About this exercise => Whenever the word "size" turns up in a line of the data below, copy that line.
-- Given entries follows --
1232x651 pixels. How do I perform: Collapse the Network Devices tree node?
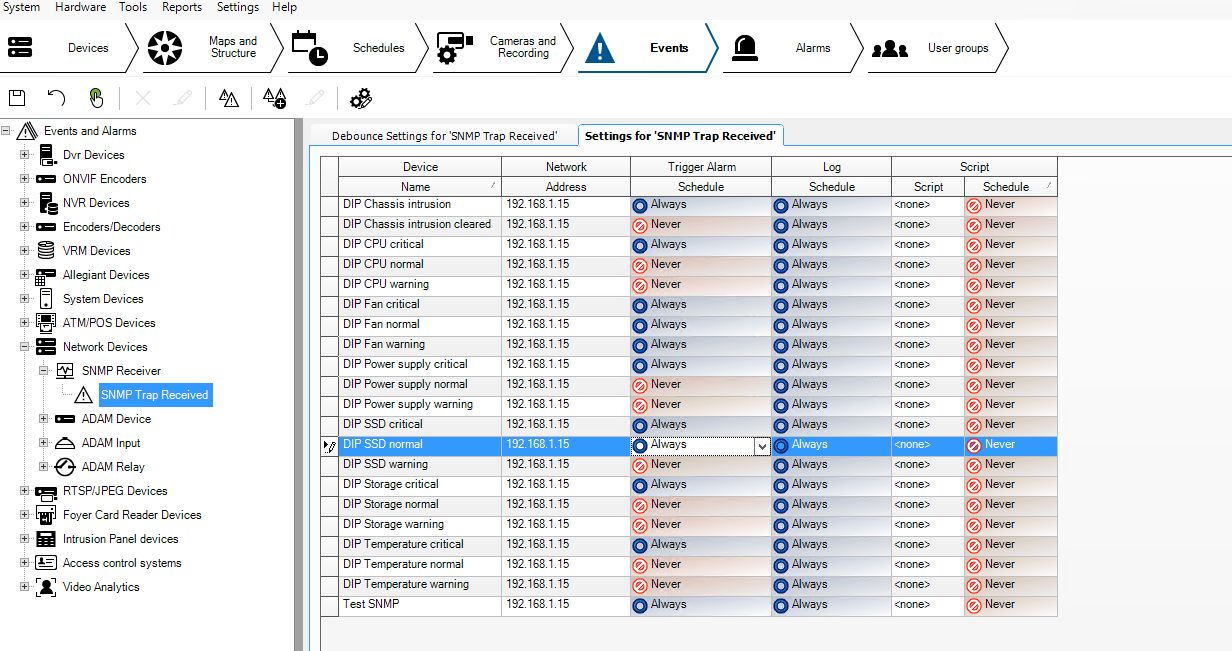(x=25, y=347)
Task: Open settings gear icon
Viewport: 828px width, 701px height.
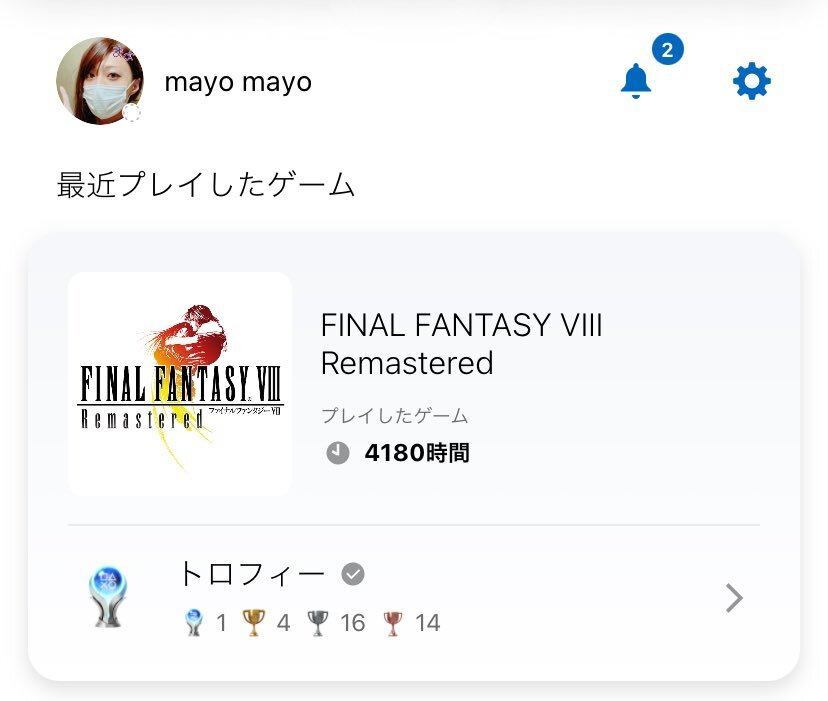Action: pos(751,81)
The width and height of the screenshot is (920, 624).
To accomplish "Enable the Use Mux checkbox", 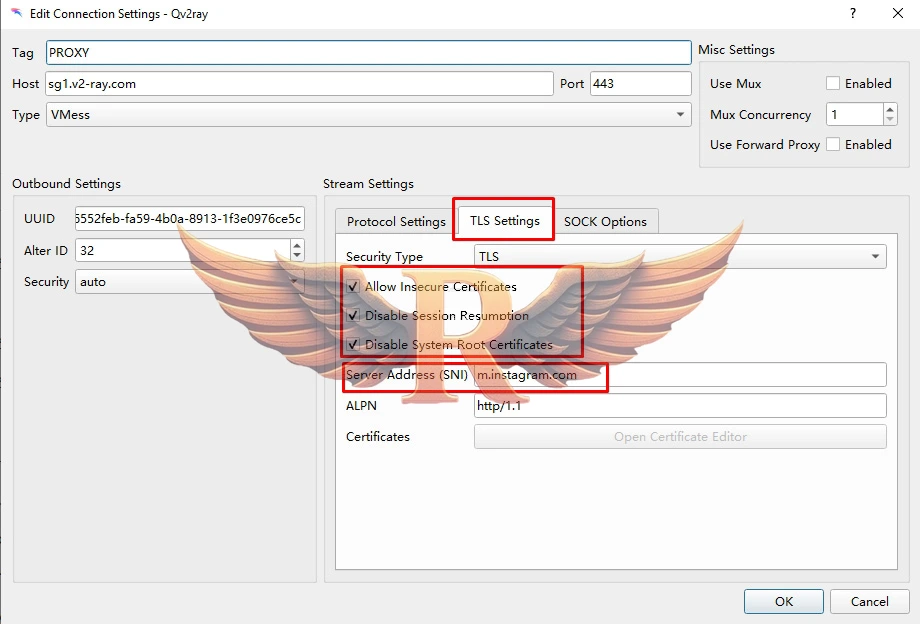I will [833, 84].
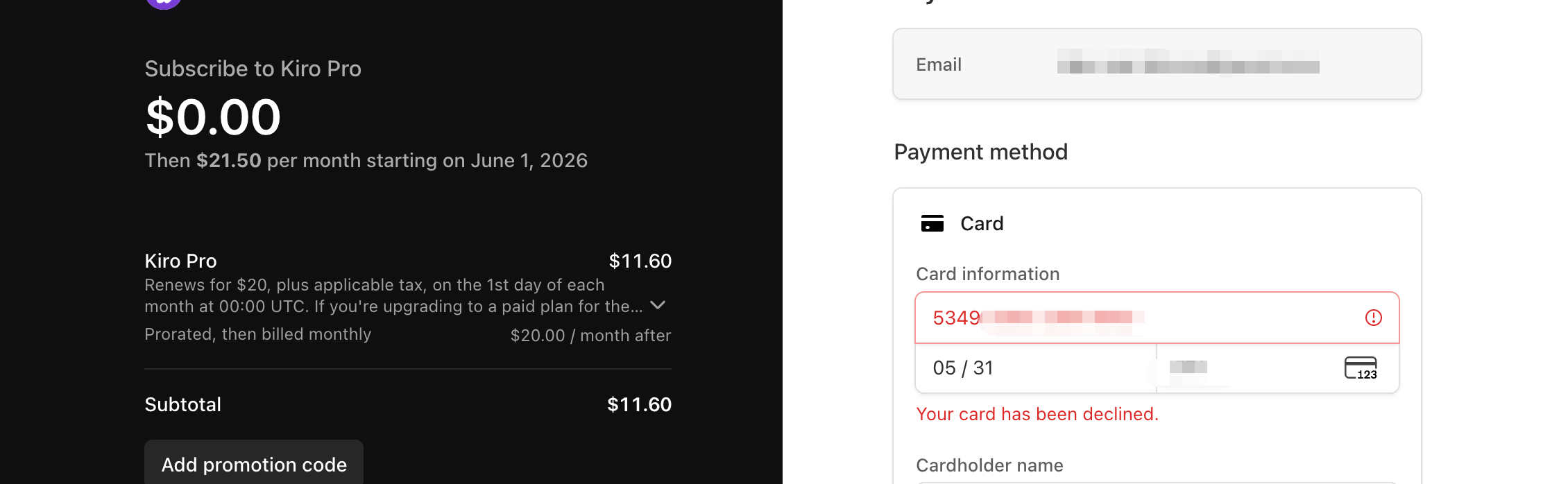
-- Given entries concluded --
-- Given entries follows --
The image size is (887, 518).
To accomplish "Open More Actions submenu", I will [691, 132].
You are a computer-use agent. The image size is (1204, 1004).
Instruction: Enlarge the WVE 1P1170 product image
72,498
-- Given entries concluded --
Answer for this exercise =>
The image size is (887, 518).
You are a computer-use agent. The image size is (1204, 1004).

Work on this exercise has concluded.